_Exercise requirements_
Every line below between the line holding "[Load image 1 in gallery view] (60, 553)" and the line holding "[Slide left] (14, 557)", inclusive, should be repeated exactly, and all other lines omitted.

[Source records]
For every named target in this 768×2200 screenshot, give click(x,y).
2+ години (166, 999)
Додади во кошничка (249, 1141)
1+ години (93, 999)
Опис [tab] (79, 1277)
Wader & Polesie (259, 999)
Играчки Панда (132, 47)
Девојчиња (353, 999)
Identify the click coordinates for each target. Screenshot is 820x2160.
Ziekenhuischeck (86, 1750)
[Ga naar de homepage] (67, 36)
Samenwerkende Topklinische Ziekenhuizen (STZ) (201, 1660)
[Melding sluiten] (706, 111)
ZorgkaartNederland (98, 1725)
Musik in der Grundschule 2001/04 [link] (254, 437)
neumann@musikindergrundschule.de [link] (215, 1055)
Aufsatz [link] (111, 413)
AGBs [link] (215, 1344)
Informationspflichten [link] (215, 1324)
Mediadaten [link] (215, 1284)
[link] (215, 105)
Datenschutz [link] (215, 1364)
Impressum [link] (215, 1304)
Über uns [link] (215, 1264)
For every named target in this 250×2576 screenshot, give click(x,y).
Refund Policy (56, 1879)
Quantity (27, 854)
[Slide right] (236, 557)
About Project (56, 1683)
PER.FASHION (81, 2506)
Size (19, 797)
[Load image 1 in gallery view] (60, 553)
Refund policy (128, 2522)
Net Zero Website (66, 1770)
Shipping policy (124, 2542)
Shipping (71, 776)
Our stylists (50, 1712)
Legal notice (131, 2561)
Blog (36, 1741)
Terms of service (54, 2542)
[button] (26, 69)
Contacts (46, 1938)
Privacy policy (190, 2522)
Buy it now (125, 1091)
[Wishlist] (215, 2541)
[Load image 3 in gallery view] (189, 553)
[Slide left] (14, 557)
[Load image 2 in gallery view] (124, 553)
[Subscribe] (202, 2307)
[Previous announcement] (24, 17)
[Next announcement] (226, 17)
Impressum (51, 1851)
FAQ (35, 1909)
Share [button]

_Result of the task_
[Load image 1 in gallery view] (60, 553)
Refund policy (128, 2522)
Net Zero Website (66, 1770)
Shipping policy (124, 2542)
Shipping (71, 776)
Our stylists (50, 1712)
Legal notice (131, 2561)
Blog (36, 1741)
Terms of service (54, 2542)
[button] (26, 69)
Contacts (46, 1938)
Privacy policy (190, 2522)
Buy it now (125, 1091)
[Wishlist] (215, 2541)
[Load image 3 in gallery view] (189, 553)
[Slide left] (14, 557)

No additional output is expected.